Нужно быть совершенно слепым, чтобы, сравнивая Италию с Норвегией, Швейцарией, Бельгией, не видеть, что, несмотря на наше смешное желание первенствовать, мы предпоследний, если не последний из всех народов Европы. Мы последние по нравственности, по богатству, по образованию, последние в промышленности и сельском хозяйстве, в законодательстве, и прежде всего мы последние по сравнительному достатку наших низших классов, от которых зависит истинное благополучие, каковым веет от бедных жителей Швейцарии и Норвегии. Зато мы занимаем первое место по количеству необработанных и нездоровых земель, первые по количеству эпидемических заболеваний, по преступности, по тяжести налогов. Я не требую, чтобы было найдено лекарство, способное моментально излечить все эти бедствия; но не будем же, ради Бога, увеличивать нашей слепотой неизбежное зло, не будем увеличивать естественных раздоров между классами новыми насилиями; ведь нищета и так делает эту рознь очевидной и болезненно чувствительной. Не будем же препятствовать тому, чтобы образование групп постепенно внесло во все это естественное облегчение.

И прежде всего, будучи бедны и малы, перестанем надуваться, как лягушка из басни, обманывать себя непрочными союзами и преувеличивать силу нашего оружия. Заменим лучше насилие и интриги скромностью.

Сознание собственной слабости и планирование наших действий сообразно с силами будет уже в принципе излечением. Мы перестали бы переходить предел в погоне за колониями, не набрасывались бы на земли, от которых только терпим убытки и из которых бегут более богатые национальности. Мы перестали бы безумствовать из-за политического первенства, которое не соответствует нашим действительным силам, содержа войско, которое в самом начале войны погибло бы от недостатка финансирования; мы не стали бы ради этого увеличивать наше несчастье, и, что всего хуже, не по принуждению, а по собственному желанию.
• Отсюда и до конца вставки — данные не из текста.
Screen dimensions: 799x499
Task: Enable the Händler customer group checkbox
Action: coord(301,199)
Как холера поражает наиболее бедные и грязные кварталы города, указывая таким образом, куда должны быть направлены наши предохранительные меры, так и анархия поражает страны с наихудшим управлением и должна была бы будить апатию государственных деятелей, указывая им на плохое управление. Таким образом, анархия – жизненный и улучшающий управление стимул. Поэтому тотчас, как она появляется, мы должны принимать меры против тех беспорядков и зол, которые вызвали и поддерживают ее.
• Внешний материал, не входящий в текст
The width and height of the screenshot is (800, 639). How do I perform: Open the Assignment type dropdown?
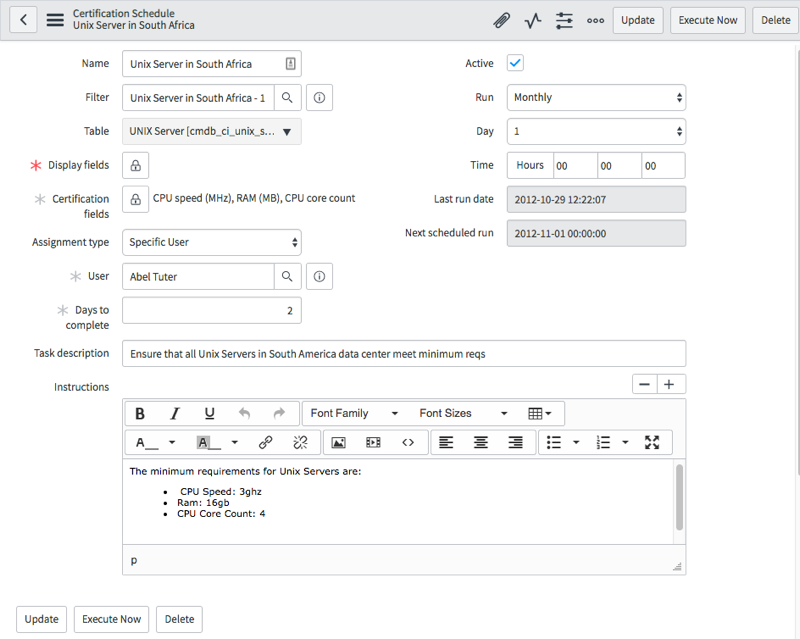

Мы же поступаем как раз наоборот.

Наша полиция отбирает лучшие умы, чтобы держать их вдали от населения, и без того малопросвещенного и тем легче становящегося добычей самых печальных страстей. После того как мы громко провозгласили свободу коопераций, мы своими законами не только делаем бесплодными самые ничтожные попытки воспользоваться ею, но дошли до того, что запрещаем самые мирные средства борьбы со спекуляцией, например прекращение работы, бойкот.

Таким путем мы не подавляем, а возбуждаем анархию, поступая с низшими классами совершенно так же, как анархисты с высшими.

Не подлежит сомнению, что до последнего восстания никто не думал помочь нуждам Сицилии, о которых много раз говорили Виллари, Соннино, Дамиани, Колайанни, Алонджи, – во всяком случае, никто не думал, что ей принесут пользу бесконечные проекты законов, так часто остающиеся мертвой буквой. Не помогло Сицилии и вступление в ряды администраторов тех лиц, которые сами первые заговорили о ее нуждах. Несомненно, что злополучное восстание последнего времени заставило провести аграрную реформу на этом острове, о котором не думали в течение 30 лет 10 тысяч депутатов; оно вызвало серьезные проекты экономических реформ; так точно анархистские беспорядки в Ирландии повлекли за собой заботы Гладстона. С другой стороны, применение все более и более жестоких наказаний без перемены в управлении приводит в России, Испании и Франции ко все более серьезным покушениям.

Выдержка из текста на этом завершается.